At the same time, we sat down with Nico for a few long days, and coded some steps forward of firmware features:

  • made and packaged a simple webinterface to visualize an ath9k spectral scan in realtime, currently running independent of luci framework, but looking forward to integrate it.
  • made and packaged a first version of a web antenna alignment tool, that plots in realtime the received signal of wifi neighbours (associated stations in adhoc, for example). The first real-world test was that very afternoon, during one of Jesi installs, where the signal was being blocked by a tree, which was then cut.
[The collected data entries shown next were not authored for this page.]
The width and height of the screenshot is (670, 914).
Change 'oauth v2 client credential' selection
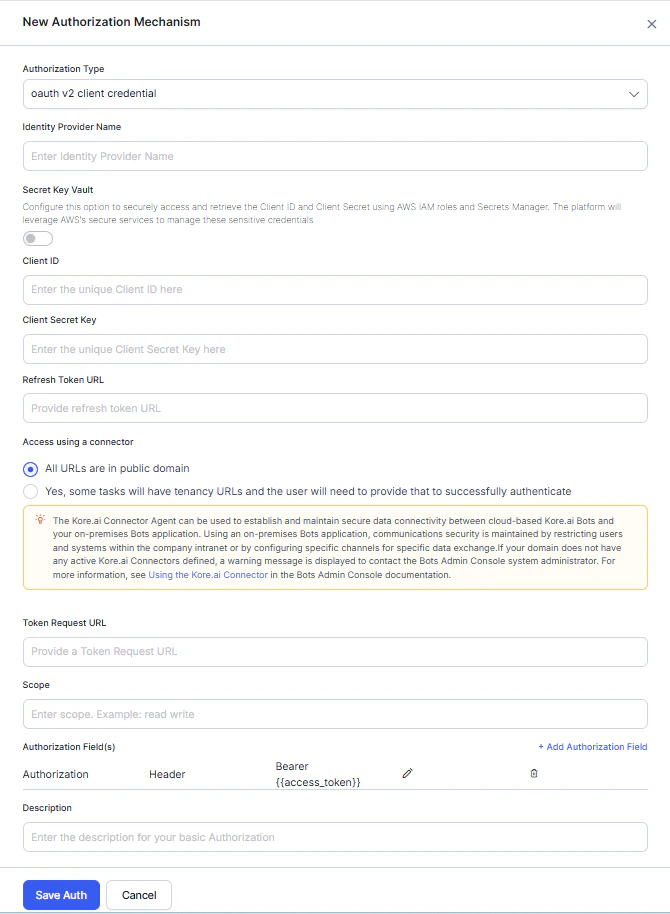335,94
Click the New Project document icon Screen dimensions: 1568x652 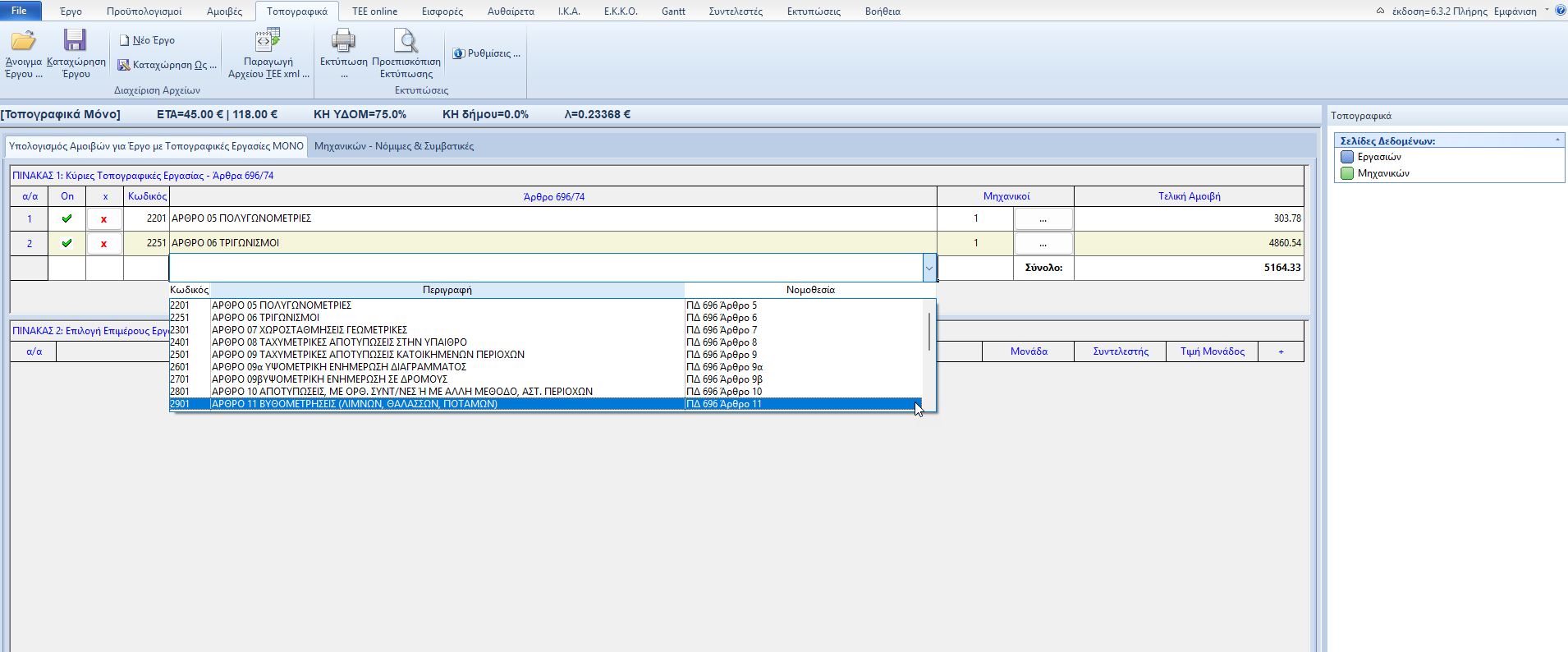(x=125, y=40)
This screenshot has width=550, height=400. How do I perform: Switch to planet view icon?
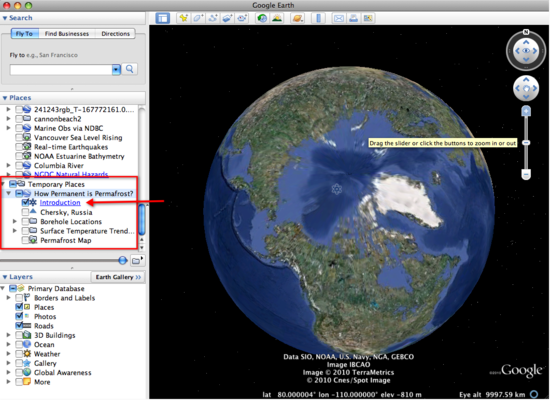coord(297,18)
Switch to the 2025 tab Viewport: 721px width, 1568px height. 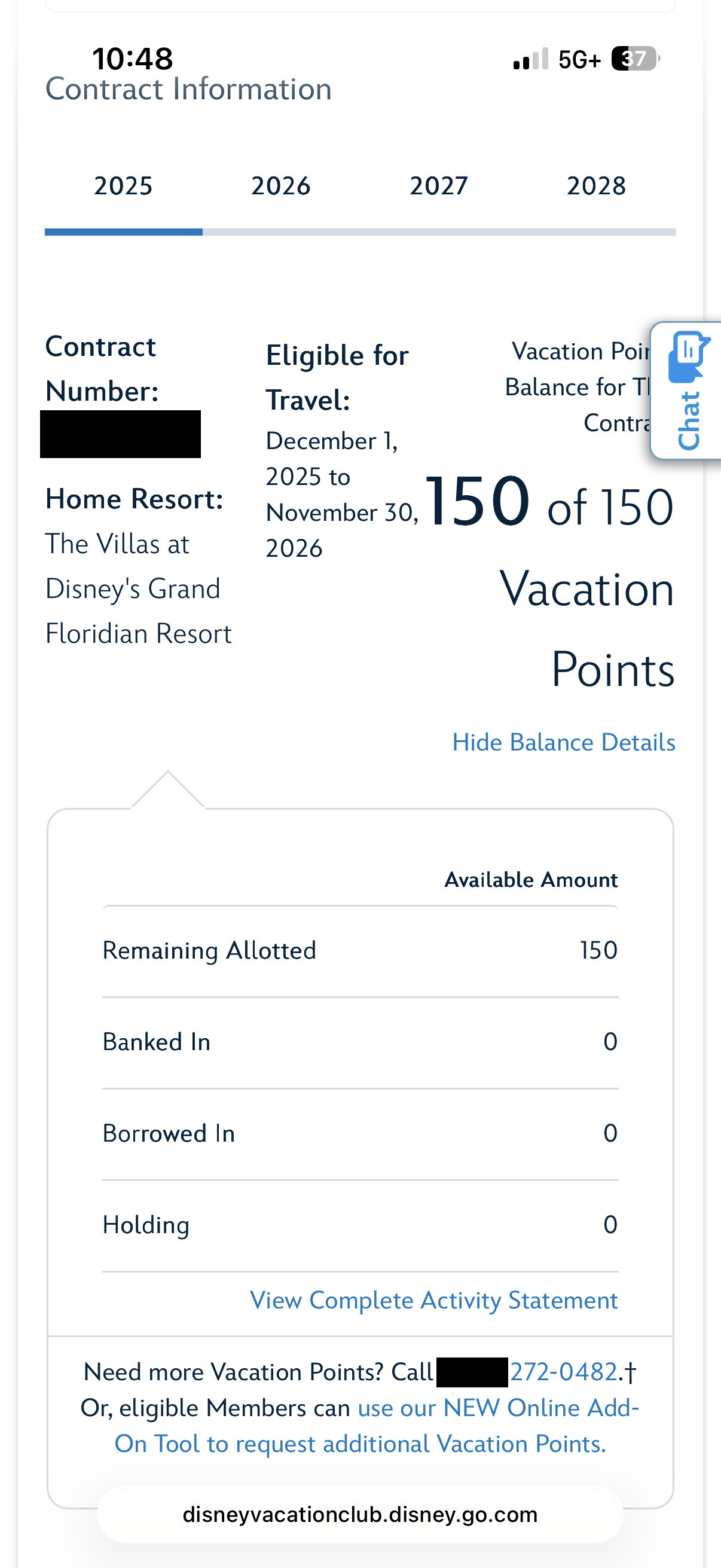[123, 186]
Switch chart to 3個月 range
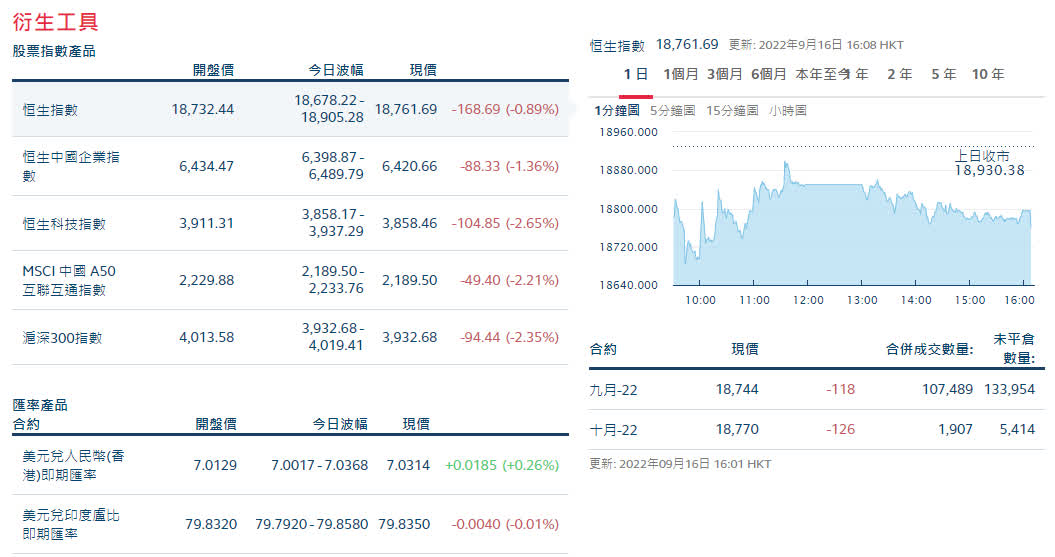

We jumped in excitement as we saw a clear step-up in the graph as the tree fell down!
  • resuscitated, polished and packaged a luci module for batman-adv originally made by Jow for a presentation.
  • restructured AlterMap database and code, according to what Nico and Andre discussed back in May, looking forward to merge the mapping projects.
  • rewrote altermap-agent in Lua, dramatically decreasing the install size since it doesn’t depend on curl anymore. The new agent is easier to maintain and extend, allowing more information to be reported.
  • we migrated several packages from AlterMesh repo to Libre-Mesh, the metaproject that aggregates development efforts with qMp.cat and eigenNet, and that will serve as a base for all our firmwares in the near future.
  • we tested the latest compat-wireless version, and verified that it’s still broken (wifi behaviour is erratic at best) so we’ll still keep using the older version.
  • we also stress-tested current batman-adv_2013.3.0, to see if some outstanding bugs had been addressed or not. Again, the result was not satisfactory, so we kept Chef shipping the older, more stable batman-adv_2012.4.0
  • made some experiments with alfred, a recently released user-space helper for batman-adv networks. We plan on using it to auto-discover / generate bat-hosts file and other similar tasks.
  • completed netifd integration of batman-adv configuration scheme in OpenWrt, and sent the pull request to upstream developers for consideration.